Entries from a dataset

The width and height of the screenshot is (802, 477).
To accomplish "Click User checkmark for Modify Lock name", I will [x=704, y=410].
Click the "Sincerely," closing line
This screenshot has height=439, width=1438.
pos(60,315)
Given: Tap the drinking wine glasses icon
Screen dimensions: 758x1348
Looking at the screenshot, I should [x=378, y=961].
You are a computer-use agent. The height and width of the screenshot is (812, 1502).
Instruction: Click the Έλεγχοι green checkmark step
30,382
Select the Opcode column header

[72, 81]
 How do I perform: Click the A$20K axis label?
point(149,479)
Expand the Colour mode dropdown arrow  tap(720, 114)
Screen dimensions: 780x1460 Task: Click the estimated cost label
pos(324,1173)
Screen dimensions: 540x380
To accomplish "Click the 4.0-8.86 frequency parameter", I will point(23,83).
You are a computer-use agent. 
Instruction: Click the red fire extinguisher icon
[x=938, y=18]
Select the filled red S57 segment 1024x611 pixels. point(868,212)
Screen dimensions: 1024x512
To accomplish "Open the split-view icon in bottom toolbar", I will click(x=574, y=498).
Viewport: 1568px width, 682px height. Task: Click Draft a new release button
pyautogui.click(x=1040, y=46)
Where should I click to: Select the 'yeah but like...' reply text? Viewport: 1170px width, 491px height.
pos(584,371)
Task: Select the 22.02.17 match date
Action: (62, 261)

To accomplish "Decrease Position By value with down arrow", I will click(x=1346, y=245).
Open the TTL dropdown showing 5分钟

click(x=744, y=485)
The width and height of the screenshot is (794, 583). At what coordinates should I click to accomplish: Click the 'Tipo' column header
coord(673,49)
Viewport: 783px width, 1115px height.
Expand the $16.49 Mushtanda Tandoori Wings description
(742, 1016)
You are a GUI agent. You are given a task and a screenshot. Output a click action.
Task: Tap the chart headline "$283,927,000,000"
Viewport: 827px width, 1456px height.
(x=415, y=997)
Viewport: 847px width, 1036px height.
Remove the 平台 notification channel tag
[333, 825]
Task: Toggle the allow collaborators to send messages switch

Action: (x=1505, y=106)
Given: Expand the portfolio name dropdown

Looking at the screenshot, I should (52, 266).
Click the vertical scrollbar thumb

The task: Update the material by replacing every "Screen dimensions:" with "Screen size:", leaving the rest untouched.

Finished exercise:
The width and height of the screenshot is (802, 477).
To accomplish "Click User checkmark for Modify Lock name", I will [x=704, y=410].
Click the "Sincerely," closing line
This screenshot has height=439, width=1438.
pos(60,315)
Given: Tap the drinking wine glasses icon
Screen size: 758x1348
Looking at the screenshot, I should [x=378, y=961].
You are a computer-use agent. The height and width of the screenshot is (812, 1502).
Instruction: Click the Έλεγχοι green checkmark step
30,382
Select the Opcode column header

[72, 81]
 How do I perform: Click the A$20K axis label?
point(149,479)
Expand the Colour mode dropdown arrow  tap(720, 114)
Screen size: 780x1460 Task: Click the estimated cost label
pos(324,1173)
Screen size: 540x380
To accomplish "Click the 4.0-8.86 frequency parameter", I will point(23,83).
You are a computer-use agent. 
Instruction: Click the red fire extinguisher icon
[x=938, y=18]
Select the filled red S57 segment 1024x611 pixels. point(868,212)
Screen size: 1024x512
To accomplish "Open the split-view icon in bottom toolbar", I will click(x=574, y=498).
Viewport: 1568px width, 682px height. Task: Click Draft a new release button
pyautogui.click(x=1040, y=46)
Where should I click to: Select the 'yeah but like...' reply text? Viewport: 1170px width, 491px height.
pos(584,371)
Task: Select the 22.02.17 match date
Action: (62, 261)

To accomplish "Decrease Position By value with down arrow", I will click(x=1346, y=245).
Open the TTL dropdown showing 5分钟

click(x=744, y=485)
The width and height of the screenshot is (794, 583). At what coordinates should I click to accomplish: Click the 'Tipo' column header
coord(673,49)
Viewport: 783px width, 1115px height.
Expand the $16.49 Mushtanda Tandoori Wings description
(742, 1016)
You are a GUI agent. You are given a task and a screenshot. Output a click action.
Task: Tap the chart headline "$283,927,000,000"
Viewport: 827px width, 1456px height.
(x=415, y=997)
Viewport: 847px width, 1036px height.
Remove the 平台 notification channel tag
[333, 825]
Task: Toggle the allow collaborators to send messages switch

Action: (x=1505, y=106)
Given: Expand the portfolio name dropdown

Looking at the screenshot, I should (52, 266).
Click the vertical scrollbar thumb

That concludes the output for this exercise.